Roar will publish a first-person story about abortion, “My Abortion: A Daily Story,” every day for at least 365 days.
The following story comes from Colorado Organization for Latina Opportunities and Reproductive Rights, a grassroots organization based that believes women should have the right to make reproductive health care decisions in accordance with their faiths, family, and health care providers.
Victoria thinks her decision to have an abortion is the reason she is where is today. This is her story.
My name is Victoria Gómez Betancourt and I had an abortion. This is my story.
It was a few years back when I was facing some very challenging life circumstances. All happened very quickly. I became unemployed, soon after that my house was foreclosed, I was homeless, survived a violent, abusive marriage, and attempted suicide. And all of a sudden my father died. My mother became destitute overnight. At that point, my life’s purpose became to get myself back on my feet so that I could provide for my mom, and look after her. I brought her to live with me in the States.
Those were very trying times. I found us a place to live, a rundown studio. I remember the bathroom didn’t have a door, and the most expensive thing in our place was the hospital bed I bought second-hand for my mom after scraping together $300 some dollars. It was a labor of love.
My mom lives with advance disability, has multiple sclerosis and is in a wheelchair. So I spend my days bathing, diapering, clothing, and feeding my mom –day in and day out. It was a rough time. I worked so hard to be able to provide for my mom. No family around us, just two immigrant women trying to survive. Because of our migratory status we were not able to access public supports, though we needed them desperately. I had three part-time jobs, no benefits, neither of us had health insurance. And then it happened, I learned that I was pregnant.
My first thought was, I need an abortion.
I also have an orthopedic disability and after four back surgeries and several spinal fusions my doctor had warned me, pregnancy for me means being bed ridden: six months during the pregnancy and three months after giving birth. I looked around and saw how hard I worked to give my mother and me a chance to live with dignity despite living in poverty. I asked myself, if I’m bed ridden, who’s going to change my mother’s diapers? And thought of the many months I would be without work –no job no income. We were on a collision course; this pregnancy was a one-way ticket to more poverty and misery.
I thought long and hard, it was a very difficult decision to make. I made my decision and wanted to share it with my mom, the only person I trusted.
I came over to the side of the bed, grabbed onto the rails, looked at my mom and said, “Mamá, I have some news. I am pregnant. I thought about this, I thought about you, I thought about us, and I am getting an abortion.”
My mom reached out, grabbed my hand, she looked at me and said, “Hija, do what’s best for you. I’m here to support you, and I love you.”
Having an abortion was the best decision for me and my family.

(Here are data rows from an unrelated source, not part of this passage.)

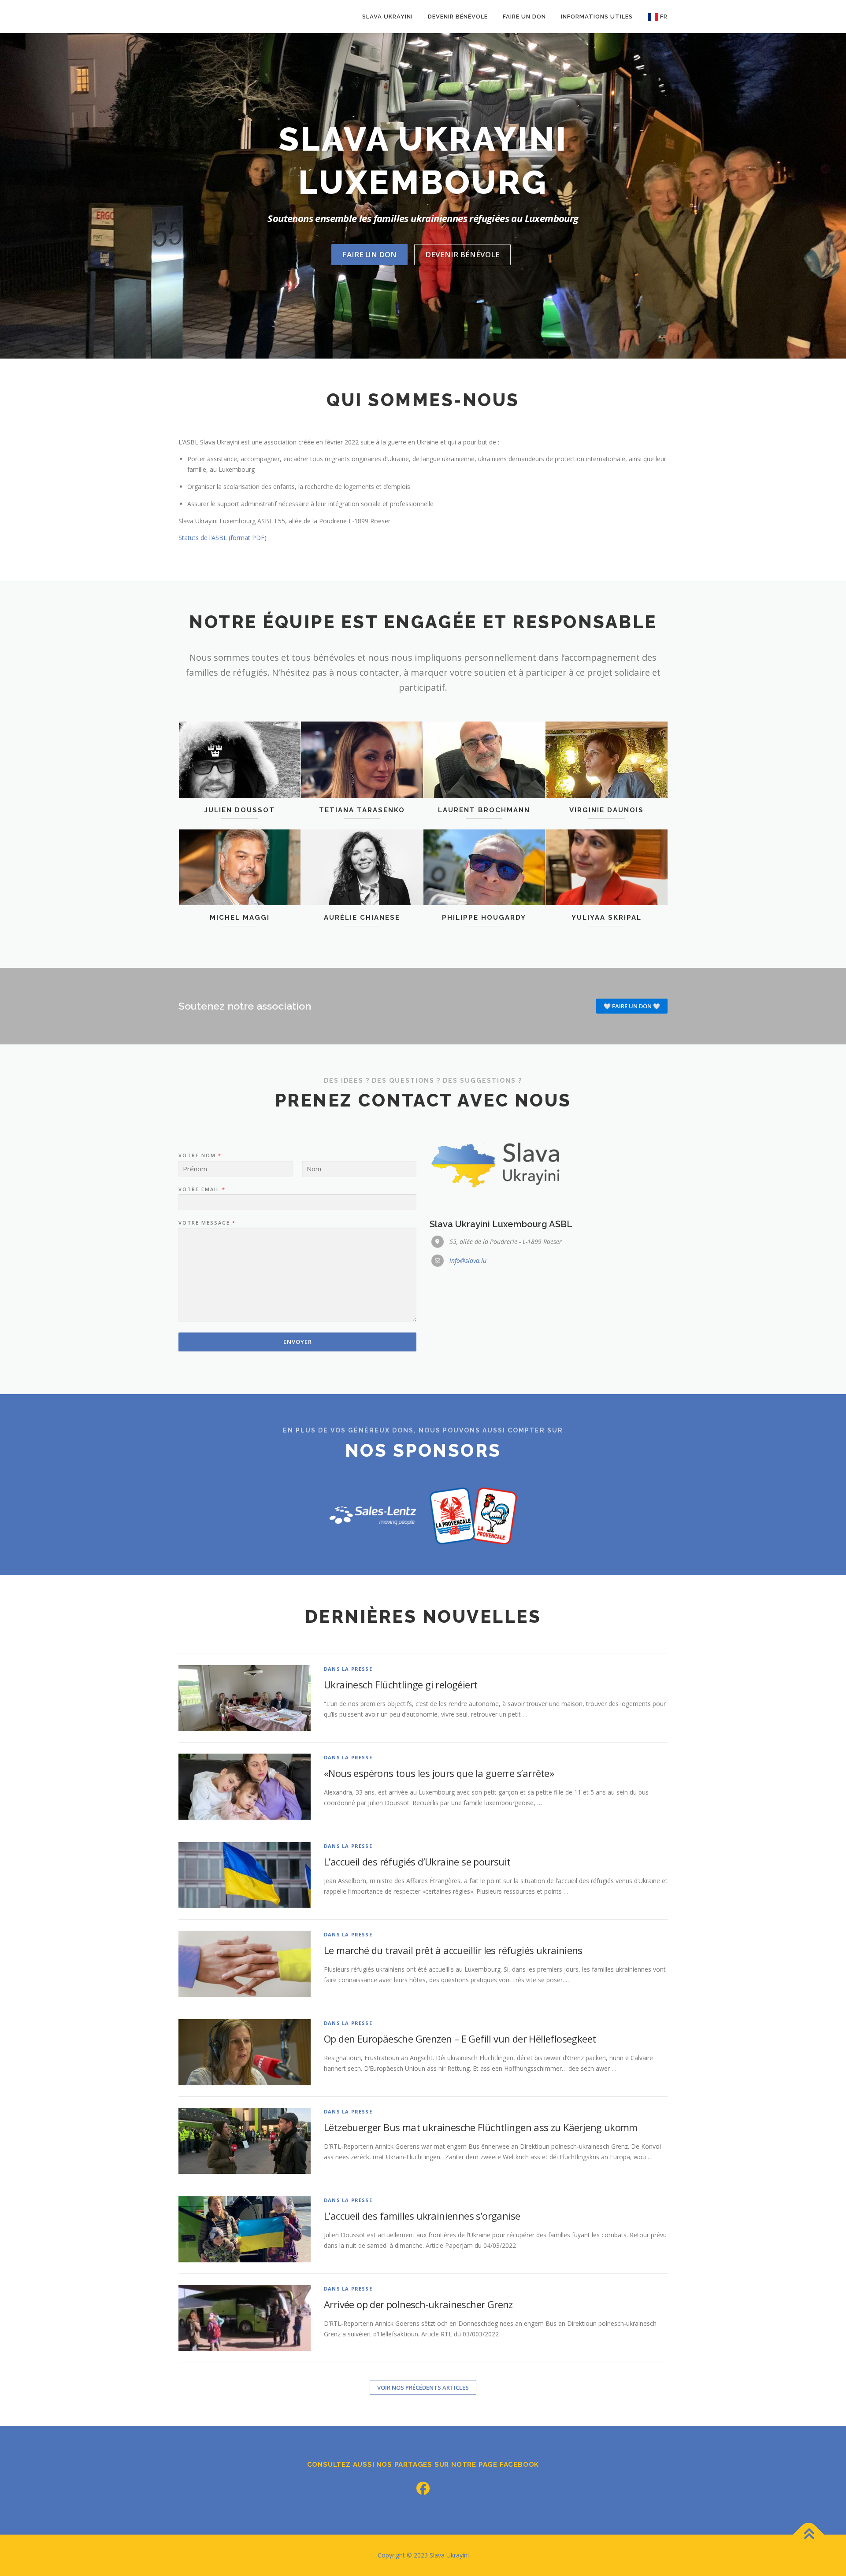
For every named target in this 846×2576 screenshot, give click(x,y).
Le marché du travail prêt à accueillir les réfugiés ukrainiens (453, 1950)
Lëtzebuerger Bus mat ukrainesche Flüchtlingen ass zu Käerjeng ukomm (481, 2127)
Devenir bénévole (458, 16)
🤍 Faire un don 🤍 (632, 1006)
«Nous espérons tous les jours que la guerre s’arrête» (439, 1773)
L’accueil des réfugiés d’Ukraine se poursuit (417, 1861)
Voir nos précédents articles (423, 2387)
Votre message (206, 1223)
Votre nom (199, 1155)
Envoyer (297, 1342)
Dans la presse (348, 1669)
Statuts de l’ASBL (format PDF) (222, 537)
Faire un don (524, 16)
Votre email (201, 1189)
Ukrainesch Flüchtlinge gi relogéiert (400, 1684)
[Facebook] (423, 2488)
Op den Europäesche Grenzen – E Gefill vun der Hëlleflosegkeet (460, 2038)
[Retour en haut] (808, 2534)
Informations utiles (597, 16)
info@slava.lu (467, 1260)
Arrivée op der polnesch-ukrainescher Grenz (418, 2304)
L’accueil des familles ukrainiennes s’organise (422, 2215)
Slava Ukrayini (387, 16)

I am where I am today because I was able to act on that decision. I was able access a safe and legal abortion.
I do the reproductive justice work that I do because of the life experiences that I have had, which helped me realize how many people in the U.S. and around the world who are faced with the very difficult, personal decision to terminate a pregnancy are not be able to act on that decision and are either forced to bare children or put their lives at risk. I do this work because I believe we must honor and respect human dignity.